Knowledge Distillation Driven Semantic NOMA for Image Transmission with Diffusion Model
Qifei Wang, Zhen Gao, Shuo Sun, Zhijin Qin, Xiaodong Xu, Meixia Tao
TL;DR
The paper tackles uplink multi-user image transmission under semantic NOMA by proposing KDD-SemNOMA, a framework that couples a ConvNeXt-based DeepJSCC with an Enhanced AF-Module for robust channel adaptation. It introduces a teacher-student knowledge distillation scheme to transfer interference-free feature knowledge from an orthogonal-channel teacher to a SemNOMA student, improving pixel fidelity without increasing inference cost. A diffusion-model-based two-stage refinement further enhances perceptual quality by leveraging generative priors and error contraction in the forward diffusion process. Empirical results on CIFAR-10 and FFHQ-256 show improved PSNR, SSIM, and perceptual metrics (LPIPS, FID) over state-of-the-art baselines under AWGN and Rayleigh channels, demonstrating strong potential for efficient, high-quality multi-user semantic image transmission in 6G scenarios.
Abstract
As a promising 6G enabler beyond conventional bit-level transmission, semantic communication can considerably reduce required bandwidth resources, while its combination with multiple access requires further exploration. This paper proposes a knowledge distillation-driven and diffusion-enhanced (KDD) semantic non-orthogonal multiple access (NOMA), named KDD-SemNOMA, for multi-user uplink wireless image transmission. Specifically, to ensure robust feature transmission across diverse transmission conditions, we firstly develop a ConvNeXt-based deep joint source and channel coding architecture with enhanced adaptive feature module.

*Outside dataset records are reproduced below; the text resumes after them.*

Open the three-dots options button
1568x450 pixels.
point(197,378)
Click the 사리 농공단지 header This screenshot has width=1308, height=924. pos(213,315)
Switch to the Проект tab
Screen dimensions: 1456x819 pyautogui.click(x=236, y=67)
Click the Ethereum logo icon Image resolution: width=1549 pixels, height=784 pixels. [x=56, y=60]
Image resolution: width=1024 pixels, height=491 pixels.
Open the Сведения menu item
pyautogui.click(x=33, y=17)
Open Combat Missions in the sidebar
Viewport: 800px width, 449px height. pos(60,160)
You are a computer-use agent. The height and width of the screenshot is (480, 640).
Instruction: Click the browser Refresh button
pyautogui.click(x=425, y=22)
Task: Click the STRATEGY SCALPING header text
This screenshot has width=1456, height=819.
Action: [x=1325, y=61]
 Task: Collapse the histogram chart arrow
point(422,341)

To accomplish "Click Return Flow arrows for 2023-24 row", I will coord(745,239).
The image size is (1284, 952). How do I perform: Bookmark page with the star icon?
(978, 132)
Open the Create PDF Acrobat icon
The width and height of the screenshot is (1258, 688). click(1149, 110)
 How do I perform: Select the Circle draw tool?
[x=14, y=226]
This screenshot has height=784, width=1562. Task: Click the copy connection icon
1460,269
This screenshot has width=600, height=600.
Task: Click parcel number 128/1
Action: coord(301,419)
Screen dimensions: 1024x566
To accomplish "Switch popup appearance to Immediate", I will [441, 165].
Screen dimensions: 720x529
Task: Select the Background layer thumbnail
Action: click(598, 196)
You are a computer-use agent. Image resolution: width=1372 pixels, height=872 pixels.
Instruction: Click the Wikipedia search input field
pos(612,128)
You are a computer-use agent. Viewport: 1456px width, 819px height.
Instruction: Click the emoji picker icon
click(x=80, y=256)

This module incorporates signal-to-noise ratio and channel state information to dynamically adapt to additive white Gaussian noise and Rayleigh fading channels. Furthermore, to improve image restoration quality without inference overhead, we introduce a two-stage knowledge distillation strategy, i.e., a teacher model, trained on interference-free orthogonal transmission, guides a student model via feature affinity distillation and cross-head prediction distillation. Moreover, a diffusion model-based refinement stage leverages generative priors to transform initial SemNOMA outputs into high-fidelity images with enhanced perceptual quality. Extensive experiments on CIFAR-10 and FFHQ-256 datasets demonstrate superior performance over state-of-the-art methods, delivering satisfactory reconstruction performance even at extremely poor channel conditions. These results highlight the advantages in both pixel-level accuracy and perceptual metrics, effectively mitigating interference and enabling high-quality image recovery.